“If he doesn’t, Ukraine will”: Zelenskyy just gave Lukashenka one week to strip Russian repeaters off Belarus’s border towers

Jun 19, 2026 - 16:10

Ukrainian soldiers on the border with Belarus. Photo: Suspilne Lutsk

Ukrainian President Volodymyr Zelenskyy has given self-proclaimed Belarusian leader Aliaksandr Lukashenka one week to remove signal repeaters from Belarusian border towers that correct Russian fire on Ukrainian civilians, according to UkrInform. He has also warned that if Belarus does not act, Ukraine will. 

Zelenskyy has specified that the equipment sits along two Belarusian regions bordering Ukraine and operates from existing communication towers, with the president framing the timeline around ongoing Ukrainian civilian casualties, including injured children, caused by drone strikes routed through Belarus.

The ultimatum follows Lukashenka's apology to Zelenskyy on a media broadcast earlier in June, in which the Belarusian leader said Belarus would not engage in military action and apologized for previous harsh remarks.

Russian repeaters route Shahed drones through Belarusian border 

Zelenskyy has distinguished between Lukashenka's personal apology, which he has accepted, and the country-level issue, which he said remained unresolved: "If the insult is to my country, we will take offense and not forget. If it is personal, he apologized, and thank God for it."

"Words are useless. He has Russian repeaters or Belarusian repeaters on his towers today, what's the difference to us?" Zelenskyy asked.

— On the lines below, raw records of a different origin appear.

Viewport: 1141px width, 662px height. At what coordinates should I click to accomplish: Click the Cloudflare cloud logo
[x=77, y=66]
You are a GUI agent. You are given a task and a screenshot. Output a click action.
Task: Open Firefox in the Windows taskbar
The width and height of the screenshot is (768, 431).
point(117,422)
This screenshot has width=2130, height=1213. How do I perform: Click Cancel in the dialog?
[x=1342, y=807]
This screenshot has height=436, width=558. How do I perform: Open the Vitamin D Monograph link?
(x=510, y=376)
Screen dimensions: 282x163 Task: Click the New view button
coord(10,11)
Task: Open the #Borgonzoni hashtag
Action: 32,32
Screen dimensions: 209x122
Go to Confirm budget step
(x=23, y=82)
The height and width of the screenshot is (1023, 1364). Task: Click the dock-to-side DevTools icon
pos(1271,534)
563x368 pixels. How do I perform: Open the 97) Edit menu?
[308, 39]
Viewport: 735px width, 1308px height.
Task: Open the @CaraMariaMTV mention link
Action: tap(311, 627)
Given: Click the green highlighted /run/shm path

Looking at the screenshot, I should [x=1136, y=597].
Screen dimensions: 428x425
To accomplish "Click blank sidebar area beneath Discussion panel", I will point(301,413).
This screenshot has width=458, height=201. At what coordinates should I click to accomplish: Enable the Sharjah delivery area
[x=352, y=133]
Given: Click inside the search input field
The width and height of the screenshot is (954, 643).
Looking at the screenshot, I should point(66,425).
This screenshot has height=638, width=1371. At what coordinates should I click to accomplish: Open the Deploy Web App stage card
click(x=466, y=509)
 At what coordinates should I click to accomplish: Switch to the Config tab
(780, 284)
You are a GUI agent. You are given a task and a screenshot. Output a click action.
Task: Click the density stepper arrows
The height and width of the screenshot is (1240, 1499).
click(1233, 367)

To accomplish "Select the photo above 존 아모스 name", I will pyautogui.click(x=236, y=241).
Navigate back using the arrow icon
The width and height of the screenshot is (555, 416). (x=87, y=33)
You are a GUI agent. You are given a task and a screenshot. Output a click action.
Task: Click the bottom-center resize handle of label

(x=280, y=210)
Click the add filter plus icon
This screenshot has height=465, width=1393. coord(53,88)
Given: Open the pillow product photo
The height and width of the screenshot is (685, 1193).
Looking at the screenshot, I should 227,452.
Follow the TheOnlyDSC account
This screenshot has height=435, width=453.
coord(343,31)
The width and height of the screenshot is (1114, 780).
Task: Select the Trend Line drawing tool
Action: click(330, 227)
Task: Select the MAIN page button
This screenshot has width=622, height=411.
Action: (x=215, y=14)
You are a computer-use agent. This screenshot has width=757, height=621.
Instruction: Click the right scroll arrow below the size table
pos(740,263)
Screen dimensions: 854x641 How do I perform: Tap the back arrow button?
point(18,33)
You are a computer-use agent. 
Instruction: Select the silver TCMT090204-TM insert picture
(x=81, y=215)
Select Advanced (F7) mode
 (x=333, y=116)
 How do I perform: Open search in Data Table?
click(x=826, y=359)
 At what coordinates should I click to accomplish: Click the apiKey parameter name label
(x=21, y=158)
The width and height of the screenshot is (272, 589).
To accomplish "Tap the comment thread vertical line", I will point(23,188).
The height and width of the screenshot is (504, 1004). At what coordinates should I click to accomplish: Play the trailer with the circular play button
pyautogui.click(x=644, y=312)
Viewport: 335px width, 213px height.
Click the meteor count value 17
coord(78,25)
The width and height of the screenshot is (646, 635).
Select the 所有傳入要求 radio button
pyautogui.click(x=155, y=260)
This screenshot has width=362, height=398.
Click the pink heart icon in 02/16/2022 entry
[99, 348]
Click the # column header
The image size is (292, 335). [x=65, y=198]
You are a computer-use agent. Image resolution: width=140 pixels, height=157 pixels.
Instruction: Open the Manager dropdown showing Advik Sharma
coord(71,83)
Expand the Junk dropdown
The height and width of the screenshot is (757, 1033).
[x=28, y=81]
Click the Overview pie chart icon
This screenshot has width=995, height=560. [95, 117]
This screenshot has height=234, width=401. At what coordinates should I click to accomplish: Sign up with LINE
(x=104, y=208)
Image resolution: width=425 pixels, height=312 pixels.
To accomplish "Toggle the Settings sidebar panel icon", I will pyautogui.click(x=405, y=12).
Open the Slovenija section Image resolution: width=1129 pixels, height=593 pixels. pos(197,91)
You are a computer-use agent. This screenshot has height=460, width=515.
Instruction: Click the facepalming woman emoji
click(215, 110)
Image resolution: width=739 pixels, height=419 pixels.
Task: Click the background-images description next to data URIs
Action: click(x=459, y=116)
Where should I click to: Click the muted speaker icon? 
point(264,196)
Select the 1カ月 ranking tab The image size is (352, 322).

He reminded that Belarus has equipment near two Ukrainian regions. 

"There are repeaters on the corresponding towers. He can remove this. Let him remove this equipment, let him turn off this equipment," he said. 

Earlier, Ukrainian hackers from the Fenix analytical cyber center and InformNapalm volunteers exposed a six-month operation in February 2026 showing Russia was routing strike drones through Belarusian civilian cell towers and had deployed signal repeaters on Belarusian rooftops. The repeaters extended Russian drone range across the Belarusian border into Ukraine's Kyiv, Rivne, and Volyn oblasts.

One-week ultimatum follows Lukashenka's apology

Zelenskyy said the Belarusian leader's words could not be trusted, citing Lukashenka's similar apologies at the start of the full-scale war when Russian missiles were launched at Ukraine from Belarusian territory: "Then Lukashenka also called, apologized, and said he couldn't control it."

Belarusian oil refining as Russian army supplier

Beyond the repeater issue, Zelenskyy said Ukraine is working to deprive Russia of the ability to sell oil and supply diesel and oil to its army. According to the president, Belarus's oil refining industry is now one of the main suppliers for the Russian army.